クラピカとレオリオがげんなりするのも無理はない。
『聞こえてる〜?あんた達の耳、機能してるのぉ?飲み物持ってきて、って言ってるんですけど〜』
こんな風に、あのトリックタワーでも散々こき使われたのだ。
「お前な、それが人にモノを頼む態度かよ」
怒る気にもなれないらしく、レオリオが呆れたように言いながら、素直に財布を持って立ち上がる。

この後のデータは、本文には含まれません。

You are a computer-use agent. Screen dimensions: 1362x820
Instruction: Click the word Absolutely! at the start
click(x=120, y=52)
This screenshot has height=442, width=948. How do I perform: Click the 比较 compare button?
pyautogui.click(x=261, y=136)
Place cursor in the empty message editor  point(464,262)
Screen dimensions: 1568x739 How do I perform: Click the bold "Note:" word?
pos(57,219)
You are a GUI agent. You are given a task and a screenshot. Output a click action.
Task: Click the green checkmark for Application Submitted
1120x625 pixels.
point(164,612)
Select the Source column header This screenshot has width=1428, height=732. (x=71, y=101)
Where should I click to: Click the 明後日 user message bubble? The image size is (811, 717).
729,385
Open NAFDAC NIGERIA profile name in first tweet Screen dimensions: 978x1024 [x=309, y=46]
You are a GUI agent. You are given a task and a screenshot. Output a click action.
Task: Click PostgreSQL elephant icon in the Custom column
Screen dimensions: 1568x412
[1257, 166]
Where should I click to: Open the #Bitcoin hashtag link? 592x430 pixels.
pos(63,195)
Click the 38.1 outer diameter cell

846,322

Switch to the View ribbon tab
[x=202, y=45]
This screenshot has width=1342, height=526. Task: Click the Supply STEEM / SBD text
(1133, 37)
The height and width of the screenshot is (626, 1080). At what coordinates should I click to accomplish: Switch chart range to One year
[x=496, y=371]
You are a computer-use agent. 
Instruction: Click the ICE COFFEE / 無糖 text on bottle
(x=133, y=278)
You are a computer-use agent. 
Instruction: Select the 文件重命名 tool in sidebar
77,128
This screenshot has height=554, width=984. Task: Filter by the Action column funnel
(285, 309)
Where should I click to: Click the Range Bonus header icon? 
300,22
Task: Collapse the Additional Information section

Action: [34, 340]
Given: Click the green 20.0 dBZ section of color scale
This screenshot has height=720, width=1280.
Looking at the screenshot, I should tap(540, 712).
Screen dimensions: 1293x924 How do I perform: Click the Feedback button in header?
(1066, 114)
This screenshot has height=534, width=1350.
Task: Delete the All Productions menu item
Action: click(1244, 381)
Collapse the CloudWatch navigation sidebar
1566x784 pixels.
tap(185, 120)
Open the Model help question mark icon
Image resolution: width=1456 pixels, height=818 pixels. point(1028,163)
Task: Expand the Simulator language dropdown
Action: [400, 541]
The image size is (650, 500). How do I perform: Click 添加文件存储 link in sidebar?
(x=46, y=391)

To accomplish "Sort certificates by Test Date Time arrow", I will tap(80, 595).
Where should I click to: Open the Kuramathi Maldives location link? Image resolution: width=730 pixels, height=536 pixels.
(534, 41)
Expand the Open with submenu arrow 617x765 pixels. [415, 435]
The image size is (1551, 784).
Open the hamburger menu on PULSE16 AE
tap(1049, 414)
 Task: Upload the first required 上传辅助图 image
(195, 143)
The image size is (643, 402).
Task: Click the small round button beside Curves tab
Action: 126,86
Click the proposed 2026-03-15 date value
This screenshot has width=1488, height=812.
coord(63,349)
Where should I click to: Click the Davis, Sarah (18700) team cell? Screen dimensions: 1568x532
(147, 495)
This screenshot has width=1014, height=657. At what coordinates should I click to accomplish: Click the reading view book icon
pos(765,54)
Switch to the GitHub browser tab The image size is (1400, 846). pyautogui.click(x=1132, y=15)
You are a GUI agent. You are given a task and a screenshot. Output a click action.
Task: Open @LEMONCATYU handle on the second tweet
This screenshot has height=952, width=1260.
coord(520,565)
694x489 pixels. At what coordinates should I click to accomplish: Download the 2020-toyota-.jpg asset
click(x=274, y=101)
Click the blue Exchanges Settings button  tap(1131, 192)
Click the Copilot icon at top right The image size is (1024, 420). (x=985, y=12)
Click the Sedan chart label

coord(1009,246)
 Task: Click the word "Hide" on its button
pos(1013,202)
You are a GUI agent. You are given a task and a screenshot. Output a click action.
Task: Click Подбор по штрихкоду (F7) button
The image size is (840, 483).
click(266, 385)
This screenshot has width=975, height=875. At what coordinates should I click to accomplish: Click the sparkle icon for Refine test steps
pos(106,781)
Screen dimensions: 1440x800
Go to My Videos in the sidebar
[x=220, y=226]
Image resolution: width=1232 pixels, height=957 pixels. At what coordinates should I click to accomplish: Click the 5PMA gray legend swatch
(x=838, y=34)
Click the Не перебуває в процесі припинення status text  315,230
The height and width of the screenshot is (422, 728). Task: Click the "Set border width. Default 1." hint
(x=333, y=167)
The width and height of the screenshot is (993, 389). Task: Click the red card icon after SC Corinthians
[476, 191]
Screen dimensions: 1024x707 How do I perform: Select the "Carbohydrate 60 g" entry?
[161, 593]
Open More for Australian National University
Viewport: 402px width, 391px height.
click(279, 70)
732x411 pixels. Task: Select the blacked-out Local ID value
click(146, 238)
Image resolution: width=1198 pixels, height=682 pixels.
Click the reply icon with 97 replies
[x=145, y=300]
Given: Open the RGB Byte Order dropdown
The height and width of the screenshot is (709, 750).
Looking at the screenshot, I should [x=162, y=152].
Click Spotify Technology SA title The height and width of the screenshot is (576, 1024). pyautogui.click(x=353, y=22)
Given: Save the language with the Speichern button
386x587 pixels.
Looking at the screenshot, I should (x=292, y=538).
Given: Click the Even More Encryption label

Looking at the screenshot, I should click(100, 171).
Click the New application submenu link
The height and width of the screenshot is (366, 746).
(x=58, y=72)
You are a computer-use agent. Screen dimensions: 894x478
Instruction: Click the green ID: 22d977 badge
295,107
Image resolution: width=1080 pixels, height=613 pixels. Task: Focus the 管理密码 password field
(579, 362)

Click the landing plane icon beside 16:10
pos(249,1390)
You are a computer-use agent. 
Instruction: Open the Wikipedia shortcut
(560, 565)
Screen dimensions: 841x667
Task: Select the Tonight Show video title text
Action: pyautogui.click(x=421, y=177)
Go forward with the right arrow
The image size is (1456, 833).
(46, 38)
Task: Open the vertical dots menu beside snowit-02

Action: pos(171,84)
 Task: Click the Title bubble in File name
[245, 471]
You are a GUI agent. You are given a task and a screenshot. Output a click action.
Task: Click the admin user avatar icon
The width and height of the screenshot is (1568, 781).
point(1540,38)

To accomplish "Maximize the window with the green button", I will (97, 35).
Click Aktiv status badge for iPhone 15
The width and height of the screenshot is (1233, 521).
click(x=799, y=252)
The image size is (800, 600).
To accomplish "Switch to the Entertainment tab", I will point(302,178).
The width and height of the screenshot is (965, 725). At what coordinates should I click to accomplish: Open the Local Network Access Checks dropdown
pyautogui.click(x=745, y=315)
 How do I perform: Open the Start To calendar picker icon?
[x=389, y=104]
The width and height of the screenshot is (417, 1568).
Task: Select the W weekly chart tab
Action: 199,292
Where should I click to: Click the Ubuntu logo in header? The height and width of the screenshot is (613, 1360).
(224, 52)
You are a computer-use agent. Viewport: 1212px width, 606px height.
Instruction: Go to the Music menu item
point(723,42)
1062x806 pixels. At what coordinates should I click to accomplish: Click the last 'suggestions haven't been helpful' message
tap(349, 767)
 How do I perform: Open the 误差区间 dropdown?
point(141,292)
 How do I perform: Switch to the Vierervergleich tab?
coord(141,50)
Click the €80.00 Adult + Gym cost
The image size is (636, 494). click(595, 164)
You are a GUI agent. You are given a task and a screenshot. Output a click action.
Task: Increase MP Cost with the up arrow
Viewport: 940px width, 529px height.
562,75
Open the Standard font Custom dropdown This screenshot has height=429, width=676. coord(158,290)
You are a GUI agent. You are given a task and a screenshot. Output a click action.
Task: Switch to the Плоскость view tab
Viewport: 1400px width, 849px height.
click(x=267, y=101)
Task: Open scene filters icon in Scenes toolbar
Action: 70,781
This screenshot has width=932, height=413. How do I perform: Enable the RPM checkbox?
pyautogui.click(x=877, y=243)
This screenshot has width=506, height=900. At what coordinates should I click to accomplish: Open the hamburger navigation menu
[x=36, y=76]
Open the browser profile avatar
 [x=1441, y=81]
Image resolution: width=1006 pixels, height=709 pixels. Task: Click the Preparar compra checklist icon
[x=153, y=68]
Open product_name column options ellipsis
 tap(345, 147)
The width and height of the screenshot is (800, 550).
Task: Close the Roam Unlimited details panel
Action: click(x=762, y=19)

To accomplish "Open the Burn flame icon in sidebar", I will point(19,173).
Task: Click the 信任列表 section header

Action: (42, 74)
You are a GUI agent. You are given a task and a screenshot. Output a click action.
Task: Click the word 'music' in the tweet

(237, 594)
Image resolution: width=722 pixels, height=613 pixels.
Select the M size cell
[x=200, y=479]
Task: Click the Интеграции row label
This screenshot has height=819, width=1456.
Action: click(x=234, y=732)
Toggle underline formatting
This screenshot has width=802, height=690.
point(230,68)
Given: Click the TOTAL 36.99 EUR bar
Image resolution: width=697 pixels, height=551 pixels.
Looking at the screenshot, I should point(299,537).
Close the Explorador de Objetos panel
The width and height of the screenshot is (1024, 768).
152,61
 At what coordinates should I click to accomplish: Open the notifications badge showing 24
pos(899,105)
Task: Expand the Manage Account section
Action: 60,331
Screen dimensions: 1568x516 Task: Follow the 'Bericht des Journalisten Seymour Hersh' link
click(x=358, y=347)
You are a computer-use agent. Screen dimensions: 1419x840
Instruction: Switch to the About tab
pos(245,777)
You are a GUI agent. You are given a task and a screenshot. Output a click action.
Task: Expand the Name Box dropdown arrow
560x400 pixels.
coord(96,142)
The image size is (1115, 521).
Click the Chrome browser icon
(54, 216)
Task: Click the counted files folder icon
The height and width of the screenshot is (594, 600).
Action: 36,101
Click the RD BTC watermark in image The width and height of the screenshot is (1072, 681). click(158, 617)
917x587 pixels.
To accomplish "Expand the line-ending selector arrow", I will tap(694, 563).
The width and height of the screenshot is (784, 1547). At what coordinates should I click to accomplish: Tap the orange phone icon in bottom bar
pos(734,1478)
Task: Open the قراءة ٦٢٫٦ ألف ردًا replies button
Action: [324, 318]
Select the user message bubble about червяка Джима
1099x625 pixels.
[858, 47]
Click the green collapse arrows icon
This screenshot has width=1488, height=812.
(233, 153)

レオリオがいない間、ユラがポーチから手鏡を取り出し、自分の顔をチェックし始めた。
「ねぇ何してるの?」
『見とれてるの』
「自分の顔にか?」
『トーゼン。あ〜みぃちゃん、今日も超かわいい……!』
満足気なその様子にクラピカは溜め息をつく。
反対にゴンは、
「うん。ユラは美人さんだもんね!」
サラリとのたまった。
その一言がお気に召したのかどうなのか、ゴンがぎゅうぎゅう引っ付いても咎める様子はない。
というか、ゴンもただ引っ付いていると言うよりも不安なのだろう。
−なにせ、私達の間では、彼女は一度死んでいる。